On Apr 26, 2020, at 10:49, Eric Fahlgren <ericfahlgren@gmail.com> wrote:

On Sun, Apr 26, 2020 at 9:46 AM Alex Hall <alex.mojaki@gmail.com> wrote:
It's not clear to me why people prefer an extra function which would be exactly equivalent to lru_cache in the expected use case (i.e. decorating a function without arguments). It seems like a good way to cause confusion, especially for beginners. Based on the Zen, there should be one obvious way to do it.

I don't believe it is.  lru_cache only guarantees that you will get the same result back for identical arguments, not that the function will only be called once.  Seems to me if you call it, then in the middle of caching the value, there's a thread change, you could get to the function wrapped by lru_cache twice (or more times).  In order to implement once, it needs to contain a thread lock to ensure its "once" moniker and support the singleton pattern for which it is currently being used (apparently incorrectly) in django and other places.  Am I understanding threading correctly here?

There are three different use cases for “once” in a threaded program: 1. It’s incorrect or dangerous to even call the function twice. 2. The function isn’t idempotent but you need it to be. 3. The function is idempotent and it’s purely a performance optimization. For the third case, you don’t need any synchronization for correctness (as long as reading and writing the cache value is atomic), and it may actually be a lot faster. Sure, it means occasionally you end up doing the work two or even more times at startup, but in exchange you avoid a zillion thread locks, which can be a lot more expensive.
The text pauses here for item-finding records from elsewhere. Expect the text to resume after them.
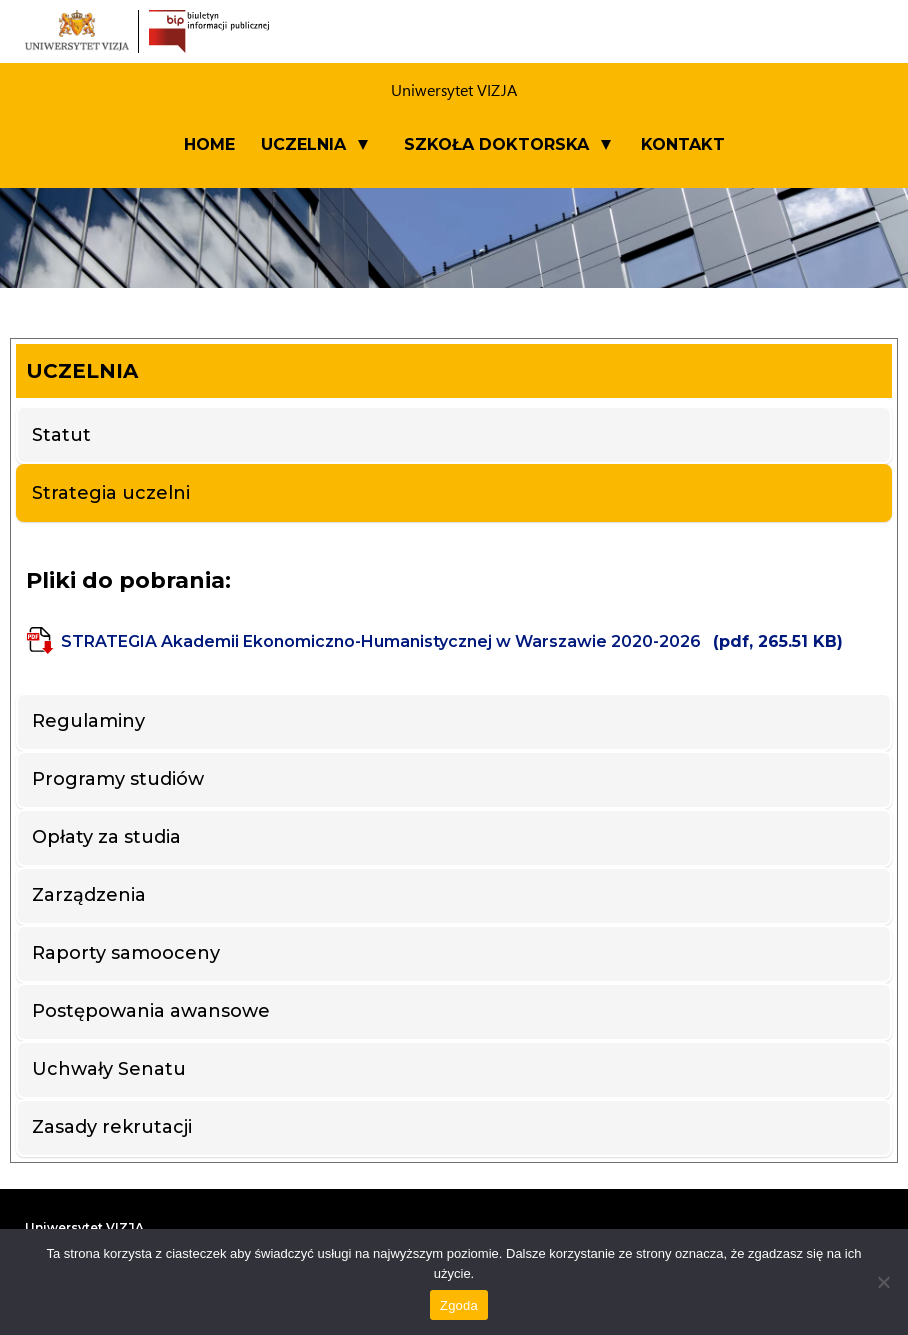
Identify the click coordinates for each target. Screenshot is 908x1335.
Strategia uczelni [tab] (111, 493)
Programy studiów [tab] (118, 779)
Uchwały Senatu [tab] (109, 1069)
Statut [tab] (61, 435)
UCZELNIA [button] (303, 144)
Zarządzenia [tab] (89, 895)
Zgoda (459, 1305)
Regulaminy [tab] (88, 721)
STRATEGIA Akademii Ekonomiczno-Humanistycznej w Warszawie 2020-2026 (452, 641)
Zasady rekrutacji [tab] (112, 1127)
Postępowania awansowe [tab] (151, 1011)
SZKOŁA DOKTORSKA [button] (496, 144)
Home (209, 144)
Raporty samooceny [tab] (126, 953)
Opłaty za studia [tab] (106, 837)
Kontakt (683, 144)
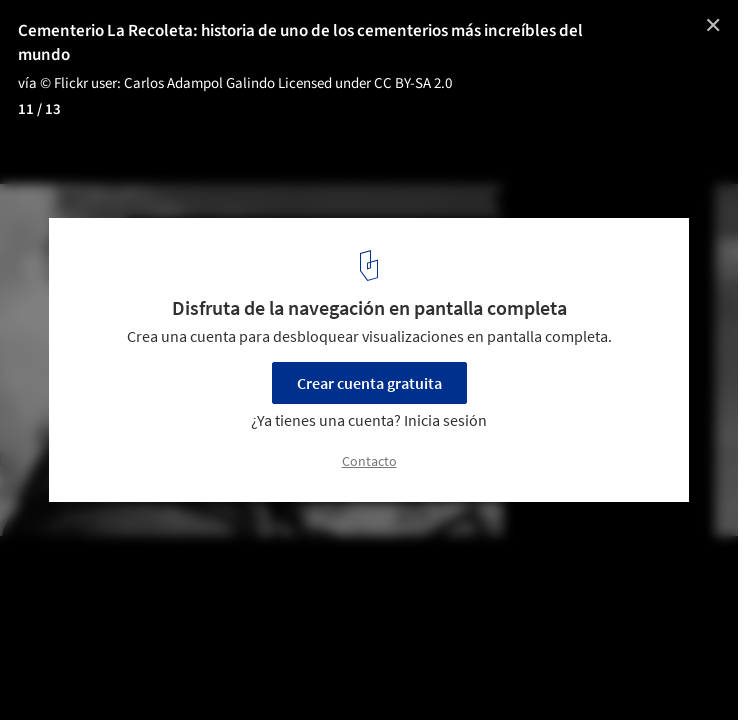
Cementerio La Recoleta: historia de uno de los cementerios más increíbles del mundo (300, 43)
If that’s the case with those Django uses, they’re not using it incorrectly.

Also, if you know your app’s sequencing well enough and know exactly what the GIL guarantees, you might be able to prove (or at least convince yourself well enough that if test X passes it’s almost certainly safe) that there’s no chance of startup contention. This includes the really trivial case where you know what’s needed before you fork any threads that might need it (although for a lot of those cases, in Python, it’s probably simpler to just use a module global, but using an unsynchronized cache isn’t terrible for readability).

Of course it’s also possible that Django is using it incorrectly and it just shows up as a handful of web apps starting up wrong one in a million instances and there are live bugs all over the internet that nobody’s handling right. But I wouldn’t just assume that it’s incorrect and add a new feature to Python and encourage Django to rewrite a whole lot of code to use it without finding an actual bug first.

Also, it’s pretty easy to turn a unsynchronized implementation into a synchronized one: just add a @synchronized decorator around the @lru_cache or @cached_property decorator (or write a
simple @synchronized_lru_cache or @synchronized_cached_property decorator and use that). So, does Python really need to include anything in the stdlib to make it easier? (That’s not a rhetorical question; I’m not sure.)

On the other hand, if the bugs are actually the second case rather than the first, you can solve that with something faster than a full read-write mutex, but it’s a lot more complicated (and may not even be writeable in Python at all): read-acquire the cache, and if it’s empty, call the function and then compare-and-swap-release the cache, and if the CAS fails that means someone else got there first so discard your value and return theirs. If that comes up a lot and the performance benefit is often worth having, that seems like it should definitely be in the stdlib because people won’t get it right. But I doubt it does.

One last thing: the best way to cache an idempotent nullary function with lru_cache is to use maxsize=None. If people are leaving the default 128, maybe the docs need to be improved in some way?